黒田東彦・日本銀行総裁は異次元緩和は順調と言い張り、強気の景気・物価認識を披歴していた。それだけに「無風通過」を予想していた市場にとって追加緩和はまさに電撃的だった。

 黒田総裁はサプライズを演出したが、本来中央銀行が市場を出し抜く必要はない。意表を突くだけでは効果は長続きしない。

 サプライズの余韻がいつまで続くかは中身次第だ。マネタリーベースの年間の増加幅を10兆~20兆円ほど拡大した点に驚きはないが、長期国債の買い入れ残高を30兆円増やし、買い入れる国債の平均残存期間を7年程度から7~10年程度へと延ばした点には驚いた。これでは、財政ファイナンスとの謗(そし)りは免れない。
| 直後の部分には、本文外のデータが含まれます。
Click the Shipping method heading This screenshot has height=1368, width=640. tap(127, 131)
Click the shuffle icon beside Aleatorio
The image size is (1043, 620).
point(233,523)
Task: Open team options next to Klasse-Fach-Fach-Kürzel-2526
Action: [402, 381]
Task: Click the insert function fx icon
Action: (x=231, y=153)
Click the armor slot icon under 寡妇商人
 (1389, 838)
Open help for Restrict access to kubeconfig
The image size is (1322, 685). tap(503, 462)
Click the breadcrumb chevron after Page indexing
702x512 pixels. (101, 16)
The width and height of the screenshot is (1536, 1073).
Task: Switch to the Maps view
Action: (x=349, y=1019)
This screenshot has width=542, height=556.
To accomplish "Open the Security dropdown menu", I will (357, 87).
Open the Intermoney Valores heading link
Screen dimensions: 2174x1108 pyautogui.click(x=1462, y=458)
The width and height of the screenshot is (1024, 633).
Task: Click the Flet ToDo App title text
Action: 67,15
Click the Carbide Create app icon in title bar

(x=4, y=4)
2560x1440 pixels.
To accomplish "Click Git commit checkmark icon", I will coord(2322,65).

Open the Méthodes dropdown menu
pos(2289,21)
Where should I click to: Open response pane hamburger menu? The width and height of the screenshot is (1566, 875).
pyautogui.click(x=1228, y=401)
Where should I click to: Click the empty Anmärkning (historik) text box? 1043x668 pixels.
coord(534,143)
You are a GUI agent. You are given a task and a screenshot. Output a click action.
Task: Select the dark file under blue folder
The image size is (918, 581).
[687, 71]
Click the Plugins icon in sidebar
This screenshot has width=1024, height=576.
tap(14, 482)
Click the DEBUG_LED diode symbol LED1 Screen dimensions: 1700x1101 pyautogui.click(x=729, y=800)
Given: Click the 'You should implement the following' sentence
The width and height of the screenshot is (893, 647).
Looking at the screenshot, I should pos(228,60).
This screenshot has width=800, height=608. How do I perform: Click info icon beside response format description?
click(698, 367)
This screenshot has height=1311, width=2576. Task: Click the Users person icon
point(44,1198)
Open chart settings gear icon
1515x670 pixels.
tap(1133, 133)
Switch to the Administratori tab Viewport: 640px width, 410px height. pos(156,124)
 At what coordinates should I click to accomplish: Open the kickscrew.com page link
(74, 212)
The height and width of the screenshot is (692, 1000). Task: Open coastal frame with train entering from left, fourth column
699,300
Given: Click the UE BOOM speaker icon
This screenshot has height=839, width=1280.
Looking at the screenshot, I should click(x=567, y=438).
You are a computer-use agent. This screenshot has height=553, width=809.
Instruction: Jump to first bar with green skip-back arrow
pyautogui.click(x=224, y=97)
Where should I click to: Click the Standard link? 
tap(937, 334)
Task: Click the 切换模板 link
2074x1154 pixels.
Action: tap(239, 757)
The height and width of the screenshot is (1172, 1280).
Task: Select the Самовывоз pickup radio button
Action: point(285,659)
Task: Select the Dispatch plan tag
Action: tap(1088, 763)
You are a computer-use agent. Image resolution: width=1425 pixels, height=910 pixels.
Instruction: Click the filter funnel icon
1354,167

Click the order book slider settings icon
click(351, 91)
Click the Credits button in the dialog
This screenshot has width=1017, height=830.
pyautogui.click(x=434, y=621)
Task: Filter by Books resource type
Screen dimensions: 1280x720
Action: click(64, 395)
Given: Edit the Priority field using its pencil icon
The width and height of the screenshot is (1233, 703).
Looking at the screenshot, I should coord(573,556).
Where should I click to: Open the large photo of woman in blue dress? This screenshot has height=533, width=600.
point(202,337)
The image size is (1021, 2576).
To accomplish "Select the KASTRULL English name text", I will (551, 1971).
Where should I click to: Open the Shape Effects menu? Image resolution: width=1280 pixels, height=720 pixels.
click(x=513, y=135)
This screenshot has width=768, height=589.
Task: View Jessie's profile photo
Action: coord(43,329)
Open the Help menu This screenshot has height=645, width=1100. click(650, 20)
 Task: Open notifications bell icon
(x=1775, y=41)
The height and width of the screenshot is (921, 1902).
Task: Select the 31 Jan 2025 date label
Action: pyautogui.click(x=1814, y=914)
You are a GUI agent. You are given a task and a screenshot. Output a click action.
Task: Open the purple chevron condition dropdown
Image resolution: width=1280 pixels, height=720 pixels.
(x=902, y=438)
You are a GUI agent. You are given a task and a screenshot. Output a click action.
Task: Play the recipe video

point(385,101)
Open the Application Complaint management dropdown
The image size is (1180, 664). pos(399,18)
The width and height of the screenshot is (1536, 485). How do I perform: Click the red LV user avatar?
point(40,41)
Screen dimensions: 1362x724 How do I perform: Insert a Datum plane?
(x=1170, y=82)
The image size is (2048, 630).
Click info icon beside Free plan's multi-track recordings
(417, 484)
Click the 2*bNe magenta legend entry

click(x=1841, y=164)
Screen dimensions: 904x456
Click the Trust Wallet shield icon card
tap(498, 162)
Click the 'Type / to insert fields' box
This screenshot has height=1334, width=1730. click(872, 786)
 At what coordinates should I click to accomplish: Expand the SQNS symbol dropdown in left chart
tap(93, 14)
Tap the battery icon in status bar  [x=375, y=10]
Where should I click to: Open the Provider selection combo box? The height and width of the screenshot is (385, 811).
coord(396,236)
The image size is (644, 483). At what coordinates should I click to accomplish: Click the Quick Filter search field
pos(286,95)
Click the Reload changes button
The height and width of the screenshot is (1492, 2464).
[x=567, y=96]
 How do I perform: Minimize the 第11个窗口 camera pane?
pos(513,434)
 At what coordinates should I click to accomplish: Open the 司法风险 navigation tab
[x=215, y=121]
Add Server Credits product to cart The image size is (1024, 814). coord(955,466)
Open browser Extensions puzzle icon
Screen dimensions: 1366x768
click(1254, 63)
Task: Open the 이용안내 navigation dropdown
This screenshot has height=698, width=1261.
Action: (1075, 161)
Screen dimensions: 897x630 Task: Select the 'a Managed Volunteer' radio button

 さらに、目を引いたのは、これが電撃緩和と同日に、約130兆円の年金資産を運用するGPIF(年金積立金管理運用独立行政法人)が発表した運用比率の変更と平仄(ひょうそく)が合う点である。

 変更の内容は国内債券を60%から35%に引き下げる一方、国内株式を12%から25%に、外国株式を12%から25%に、外国債券を11%から15%に引き上げるというものである。

 単純計算では、GPIFが市場で売却する約30兆円の国債と、日銀が電撃緩和で増やした長期国債の買い入れ残高30兆円が一致する。これでは、日銀が自らのバランスシートを使い、GPIFを介して間接的にリスク資産を買い増すのと同じであると誤解されても仕方ない。

 もっとも、GPIFは債券を発行して資金調達を行うわけではなく、今回の電撃緩和と関係なくGPIFは内外株式の運用比率を引き上げる予定だった。

 両者を結び付けて過度に「協調」を評価することには違和感もある。GPIFの運用見直しは日銀の異次元緩和(とそれによるデフレ脱却)を前提にしていたが、今回の追加緩和までも前提にしていたわけではない。